# What the exercise asks
Locate every line in the records below that holds the word "Expand" and return each one.

Saved entries
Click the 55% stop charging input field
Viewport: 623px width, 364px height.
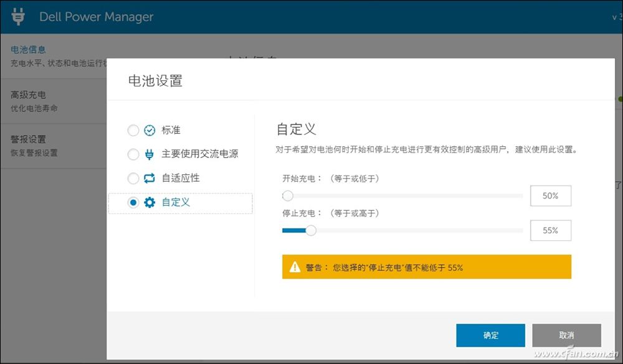550,230
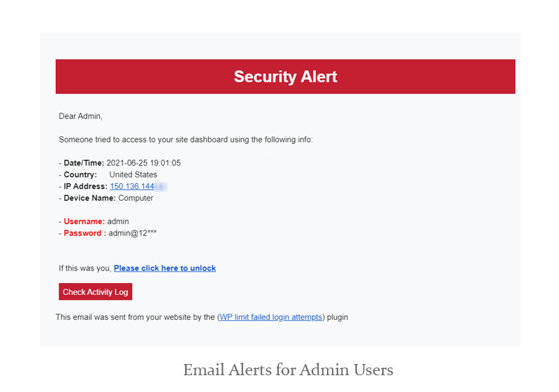
Task: Click the 'Email Alerts for Admin Users' caption
Action: 288,370
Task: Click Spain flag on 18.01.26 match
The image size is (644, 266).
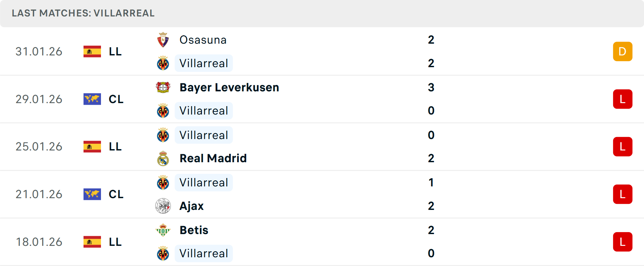Action: pos(92,242)
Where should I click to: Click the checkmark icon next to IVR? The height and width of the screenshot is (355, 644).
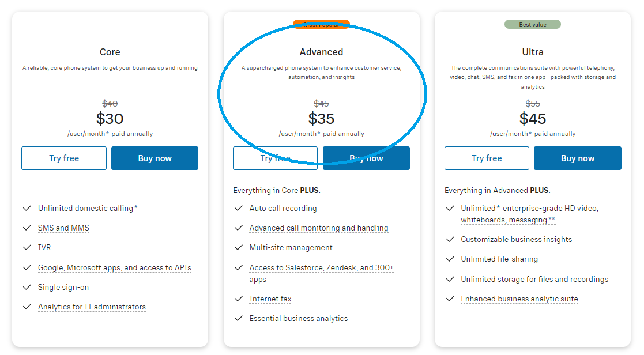(27, 247)
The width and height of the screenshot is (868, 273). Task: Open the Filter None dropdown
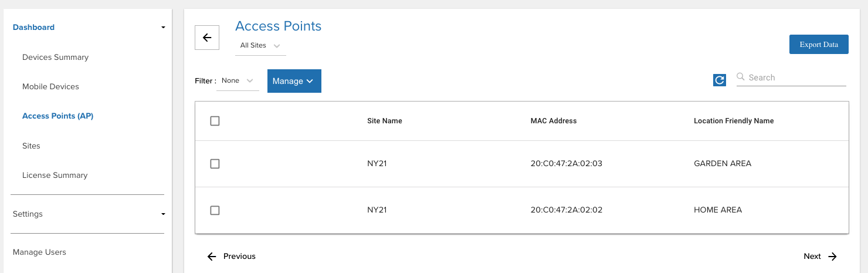tap(238, 81)
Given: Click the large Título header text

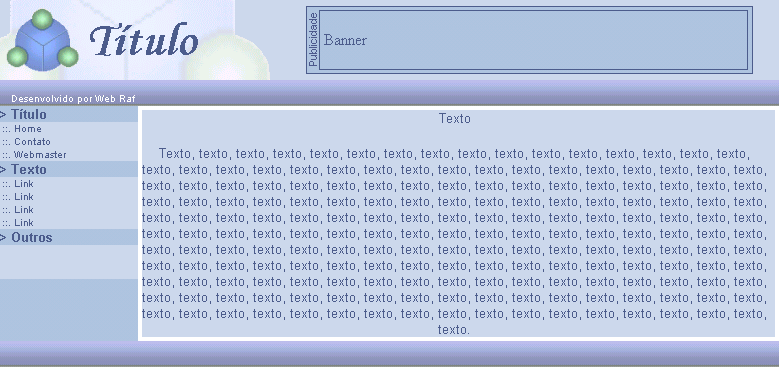Looking at the screenshot, I should (x=144, y=40).
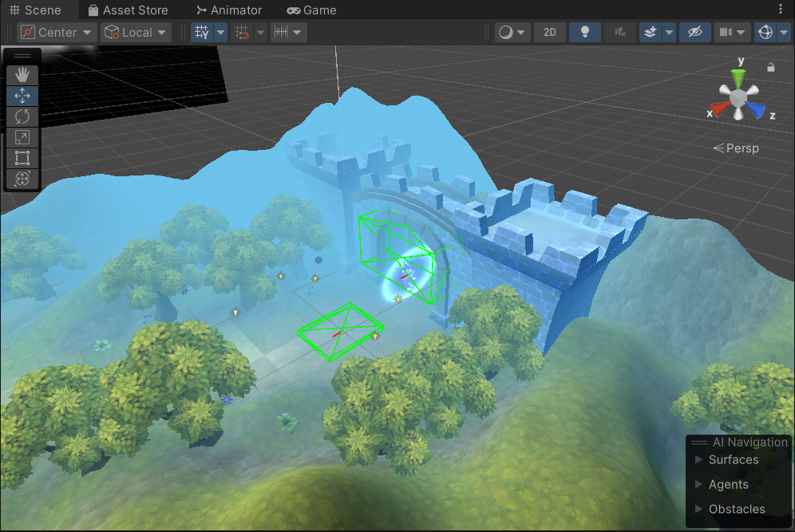Select the Move tool
795x532 pixels.
pos(22,96)
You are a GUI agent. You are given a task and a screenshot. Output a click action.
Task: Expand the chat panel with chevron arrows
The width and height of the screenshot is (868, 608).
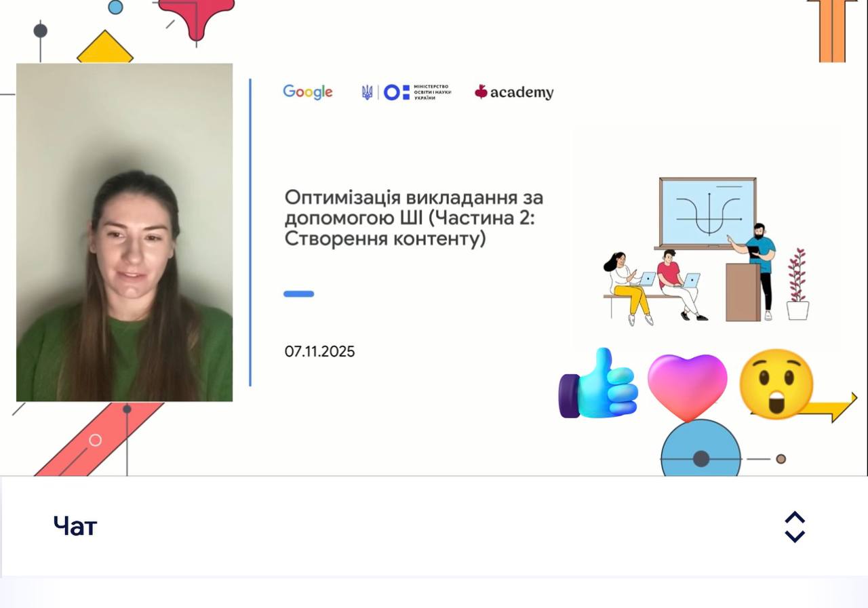click(x=794, y=527)
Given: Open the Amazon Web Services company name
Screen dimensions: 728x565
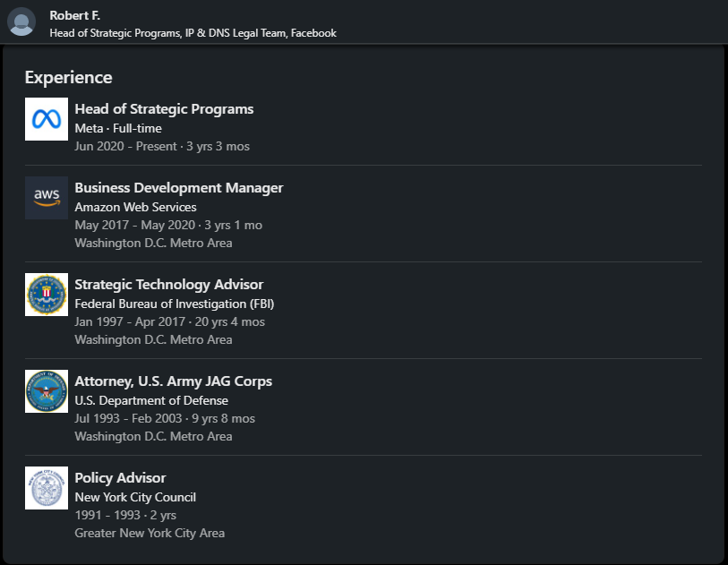Looking at the screenshot, I should (135, 207).
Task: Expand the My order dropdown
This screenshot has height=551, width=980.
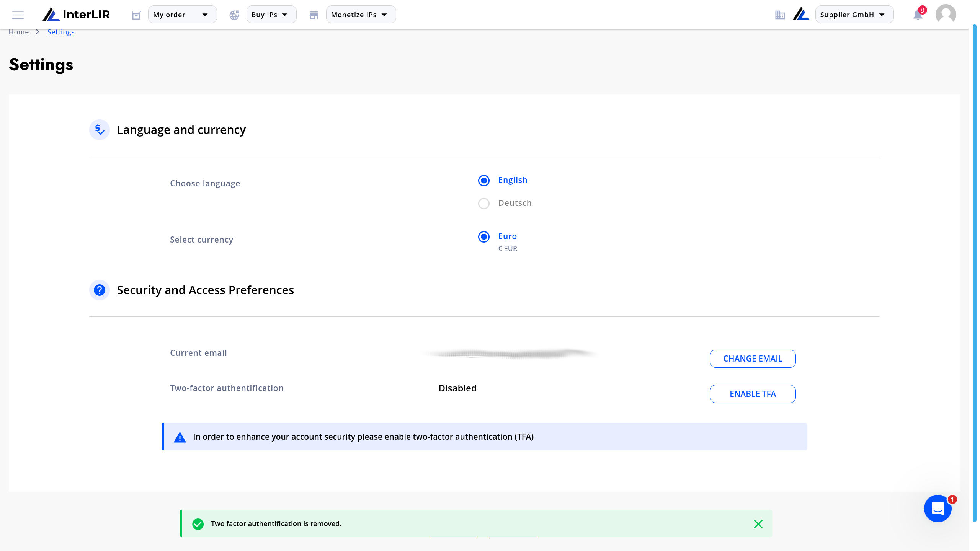Action: 182,15
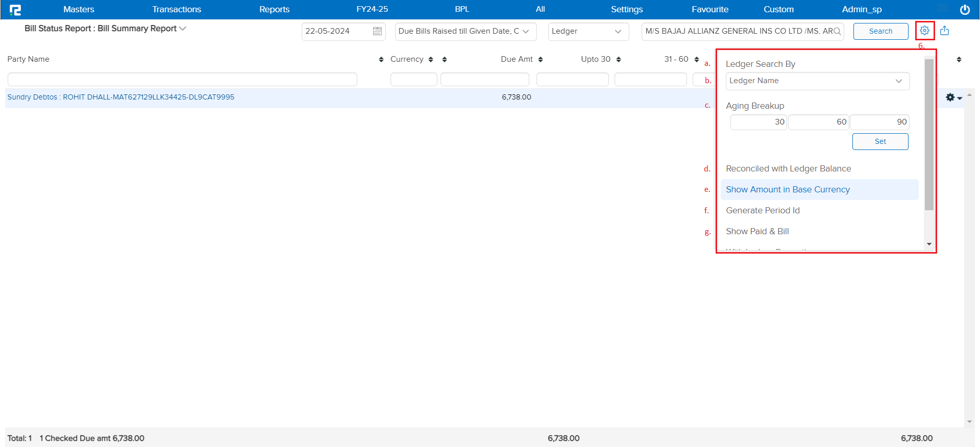
Task: Open the Reports menu
Action: point(274,9)
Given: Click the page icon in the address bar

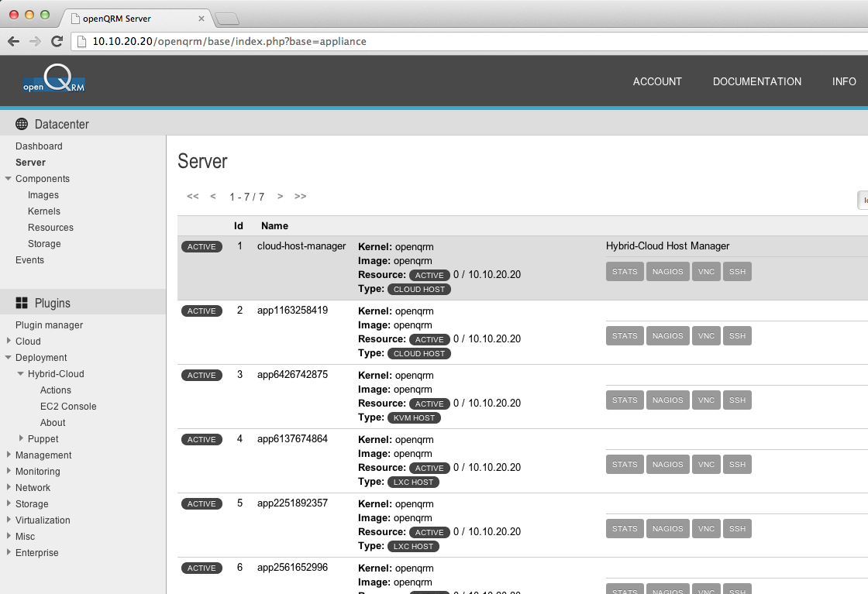Looking at the screenshot, I should [x=81, y=42].

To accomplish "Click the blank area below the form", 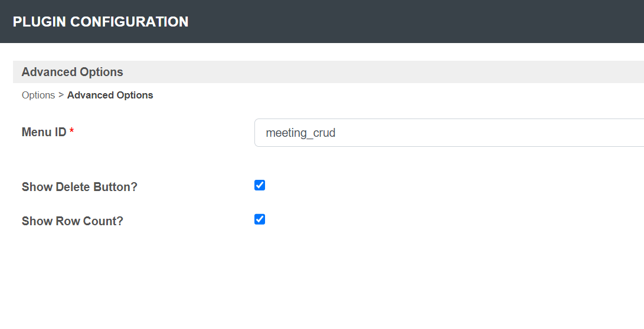I will [x=322, y=283].
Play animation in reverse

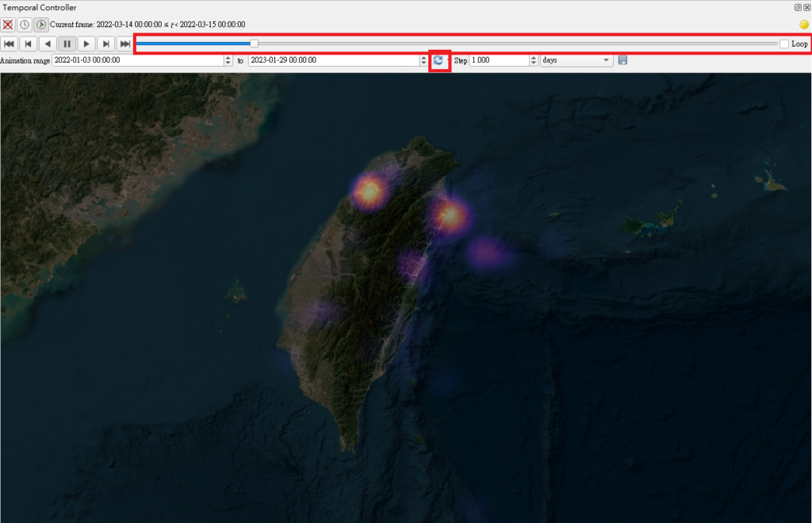(x=48, y=44)
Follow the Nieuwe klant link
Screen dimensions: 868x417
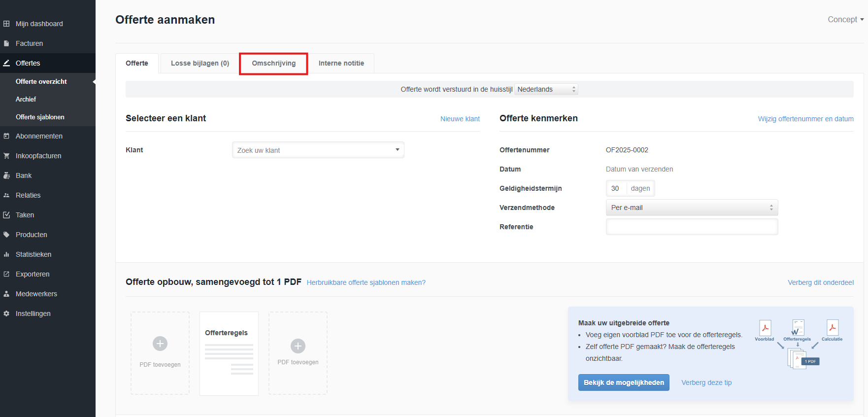460,119
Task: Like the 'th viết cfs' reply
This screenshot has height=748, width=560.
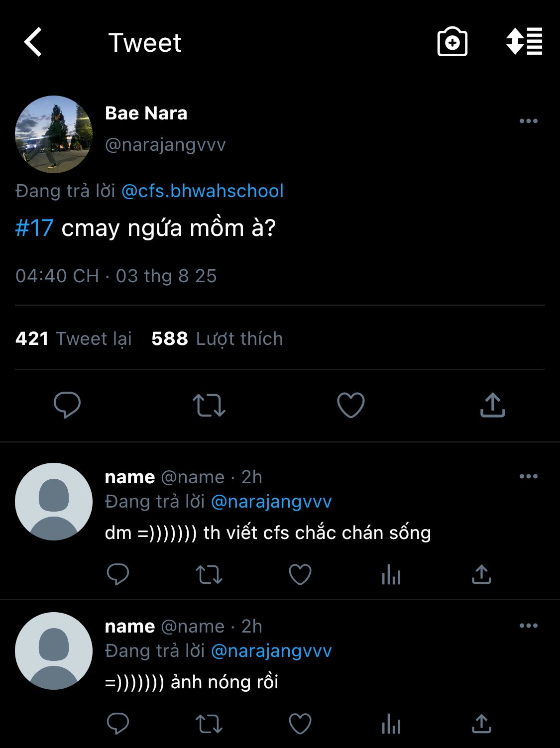Action: [x=300, y=575]
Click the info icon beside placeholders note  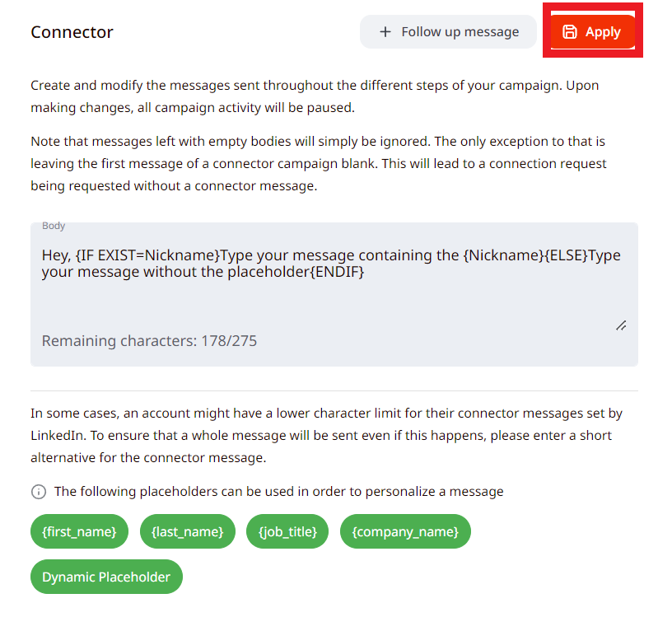point(39,492)
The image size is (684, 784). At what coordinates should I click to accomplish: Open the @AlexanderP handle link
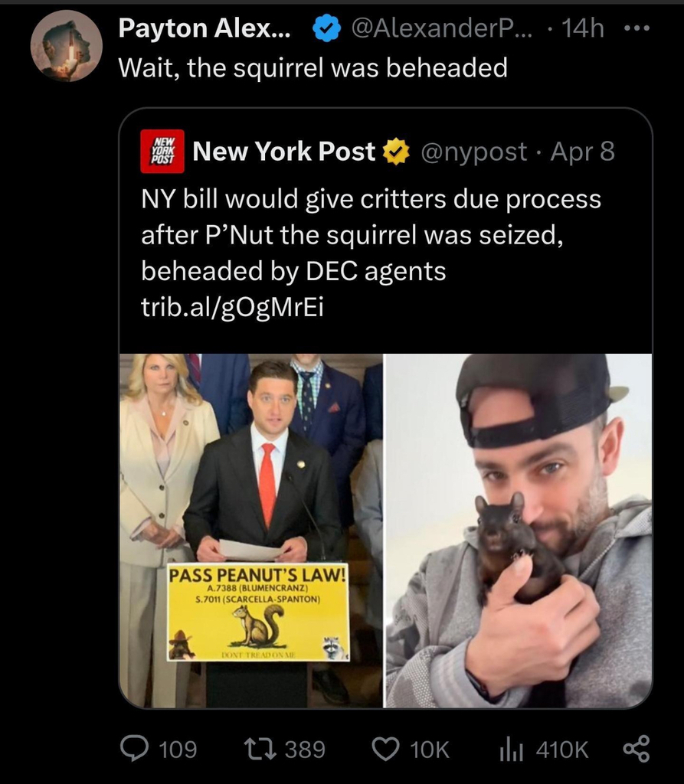pyautogui.click(x=442, y=28)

# Exercise response
Task: Expand the chat panel with chevron arrows
Task: Expand the My order dropdown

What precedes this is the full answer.